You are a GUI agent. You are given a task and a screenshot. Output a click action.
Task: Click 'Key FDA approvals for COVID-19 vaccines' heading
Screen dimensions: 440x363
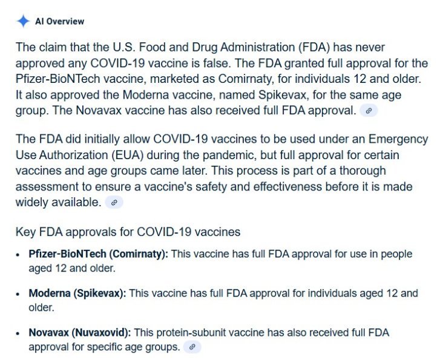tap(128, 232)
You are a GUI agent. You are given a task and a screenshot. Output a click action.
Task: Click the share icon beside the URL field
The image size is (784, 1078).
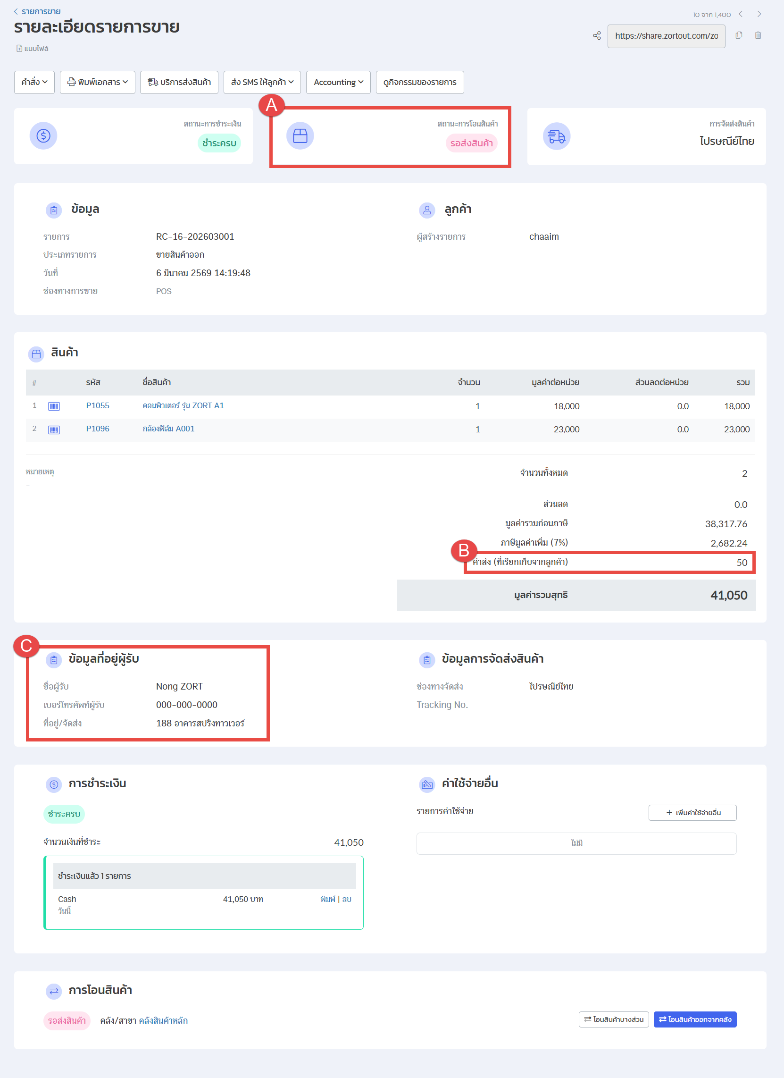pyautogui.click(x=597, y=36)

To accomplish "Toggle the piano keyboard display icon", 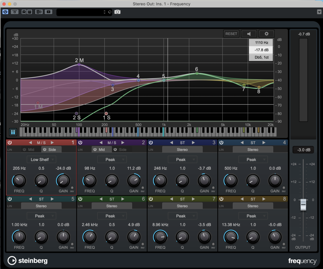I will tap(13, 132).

* * *

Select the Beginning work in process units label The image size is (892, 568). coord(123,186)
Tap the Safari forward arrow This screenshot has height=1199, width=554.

### Task
Reproduce the part of the material that opens with the line containing "Select the Beginning" and closes with the line containing "Tap the Safari", including both of those lines.

### Answer to this task
Select the Beginning work in process units label The image size is (892, 568). coord(123,186)
Tap the Safari forward arrow This screenshot has height=1199, width=554.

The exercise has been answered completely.